***** Working data

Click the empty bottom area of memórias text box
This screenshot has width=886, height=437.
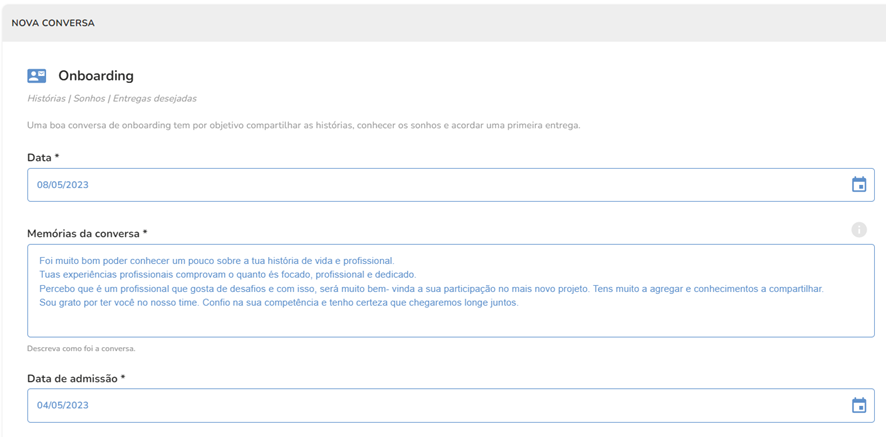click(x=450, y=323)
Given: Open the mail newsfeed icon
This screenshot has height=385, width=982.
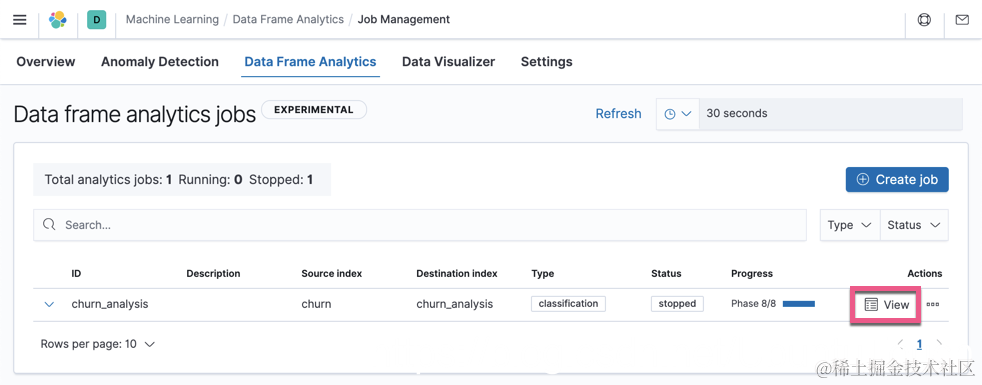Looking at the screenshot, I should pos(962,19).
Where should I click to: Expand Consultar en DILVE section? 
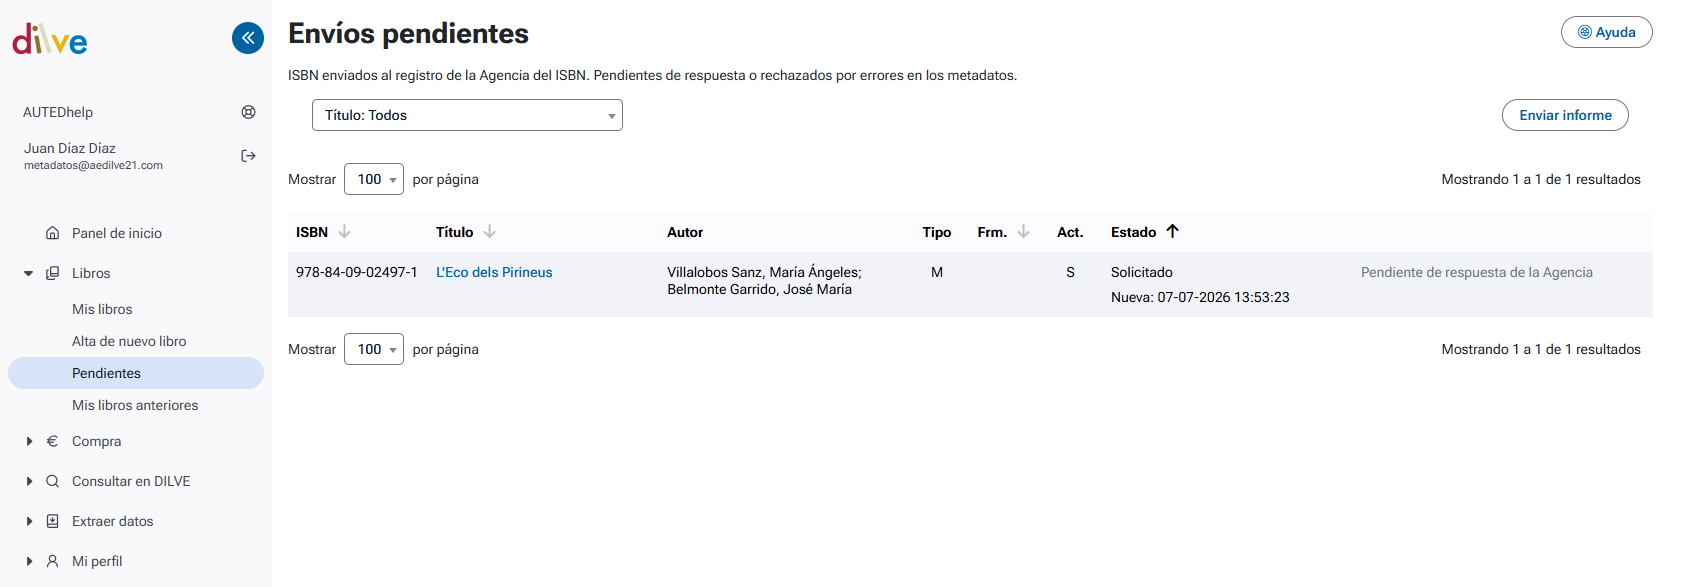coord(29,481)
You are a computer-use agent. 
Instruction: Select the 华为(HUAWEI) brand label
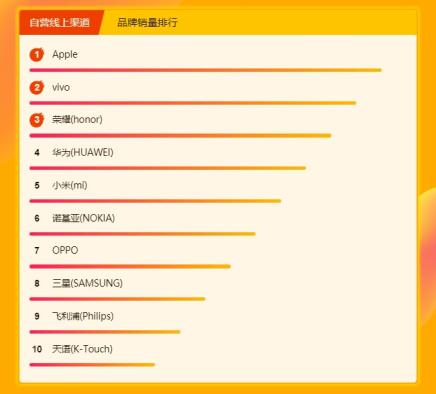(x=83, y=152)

**********

• Work to complete:
Where the line containing "This screenshot has width=886, height=437." appears above, start there and set down each line exactly through the last line of the data; leave out every picture.

• Expected answer:
This screenshot has width=886, height=437.
click(x=450, y=323)
Given: Open the mail newsfeed icon
This screenshot has height=385, width=982.
Looking at the screenshot, I should pos(962,19).
Where should I click to: Expand Consultar en DILVE section? 
coord(29,481)
You are a computer-use agent. 
Instruction: Select the 华为(HUAWEI) brand label
(x=83, y=152)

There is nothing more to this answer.